- TO-DO ITEM A
In the article on the Democratic Party of Albania's 23 May vote, why does it matter whether the vote is called a confidence vote or a leadership election? Answer in one to three sentences.
- TO-DO ITEM B
Answer these questions from the article on the Democratic Party of Albania's 23 May vote, one line each:
(i) In how many voting centers did members vote?
(ii) On what ground was Salianji ruled out as a candidate?
(iii) Who disclosed the registered membership figure of 51,737, and how far into the voting day?
- TO-DO ITEM C
Write the next part of the article on the Democratic Party of Albania's 23 May vote, continuing from its last sentence.

- QUOTED PASSAGE
How a Saturday vote with one name on the ballot exposed the architecture of the party Sali Berisha now owns outright, and the limits of the challenge mounted against him

Legal Desk The Tirana Examiner

 

The bulletin that members of the Democratic Party of Albania marked on 23 May in 87 voting centres across 77 branches carried a single name, Sali Berisha, and three options: in favour, against, abstain. The party’s official tally returned 37,341 in favour, 1,055 against, 506 abstentions, against a registered membership disclosed mid-process as 51,737. Berisha called it “the most extraordinary vote.” On the structural facts, it was something narrower: a confidence vote conducted in the form of a leadership election, the first such confirmation in 36 years of party history conducted without a competing candidate. The distinction matters because the post-vote contest now opening, with the former MP Ervin Salianji refusing to recognise the result as legitimate, will turn on whether the 23 May process is described as a race or as a ratification.

The architecture by which that outcome was secured deserves an account. Five members declared an interest in standing against Berisha: Salianji, the former MP and current movement leader; Alesia Balliu, the jurist; Evi Kokalari, the New York based commentator; Mereme Sela, who appealed to SPAK and the Tirana court for suspension of the process; and Vladimir Mulaj. None reached the ballot. The instrument that removed them was a guideline on candidate criteria published 24 hours before the registration deadline, which Balliu has publicly attributed to the law firm associated with Shkëlzen Berisha, and which excluded from candidacy any member with a final conviction and any person not currently registered in the refreshed membership rolls. Salianji was ruled out on the second ground. The party’s general secretary stated that he was no longer a member, with the membership refresh as the proximate mechanism. Balliu was excluded on ethics-code grounds; Sela received notice of her disqualification through media reports. The Kryesia ratified the Komisioni i Organizimit’s recommendations unanimously.

This is the procedural spine of the process now under contest. It will be useful to keep it in view, because much of the public argument since 23 May has run past it.

What the official numbers say, and what they do not say
Selia Blu disclosed the registered membership figure of 51,737 four hours into the voting day. This figure had not previously been made public. Reported figures from the 2021 period under Lulzim Basha placed PD membership at approximately 75,000, a figure cited in Albanian media coverage of the subsequent rithemelimi process and which the current leadership has not directly contested. Between those two markers, the party went through the rithemelimi exercise initiated by Berisha after his return to the chair in 2022, which the leadership has consistently presented as a renewal of the rolls and which its critics, Salianji among them, characterise as a contraction managed to favour control over the listings.

- RECORDED INFORMATION
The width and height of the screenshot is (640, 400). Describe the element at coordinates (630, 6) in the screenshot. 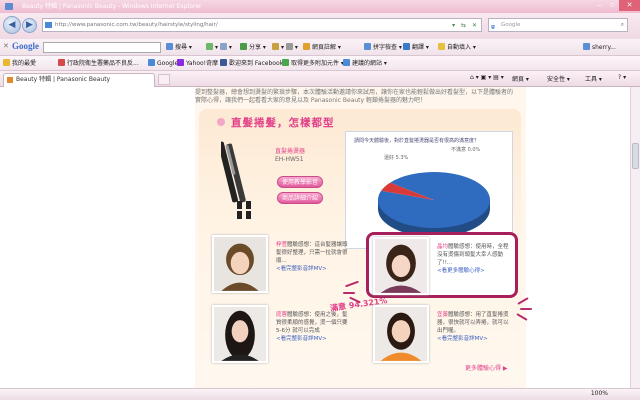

- RESPONSE AREA A
It matters because the post-vote contest will turn on whether the 23 May process is described as a race or as a ratification. Ervin Salianji refuses to recognize the result as legitimate.

- RESPONSE AREA B
(i) In 87 voting centers.
(ii) He was not currently registered in the refreshed membership rolls.
(iii) Selia Blu disclosed it four hours into the voting day.

- RESPONSE AREA C
On the disclosed figure, turnout was 39,441, or 76.2 per cent of registered members. Of those, 38,902 ballots were ruled valid. Berisha received 37,341 in favour, which is 96.0 per cent of valid votes and 72.2 per cent of registered membership. Against the 2021 Basha-era membership base, 37,341 represents under half. This is not an editorial observation; it is arithmetic. The Korçë-Pustec branch, the only branch for which Euronews Albania published a granular figure, recorded total participation of 9.4 per cent of its rolls, with 392 members voting in favour of Berisha. The 9.4 per cent figure has not been generalised to other branches in any published reporting we can locate. The party has not released a branch-by-branch breakdown.

Salianji’s competing figure, that no more than 5,000 demokratë actually participated, was offered at a Tuesday press conference on the basis of monitoring conducted by his network across the branches. He provided no methodology, no monitor count, and no branch-level data to support the figure. The honest editorial position on this is plain: the 39,441 figure is the official one and rests on the party’s own count; the 5,000 figure is Salianji’s, rests on his own monitoring, and has not been substantiated in any form that allows independent assessment. Treating the gap between them as established fact, in either direction, would be an evidentiary failure. The gap itself, however, is part of the post-vote contest, because the legitimacy claim Salianji is now constructing rests on it.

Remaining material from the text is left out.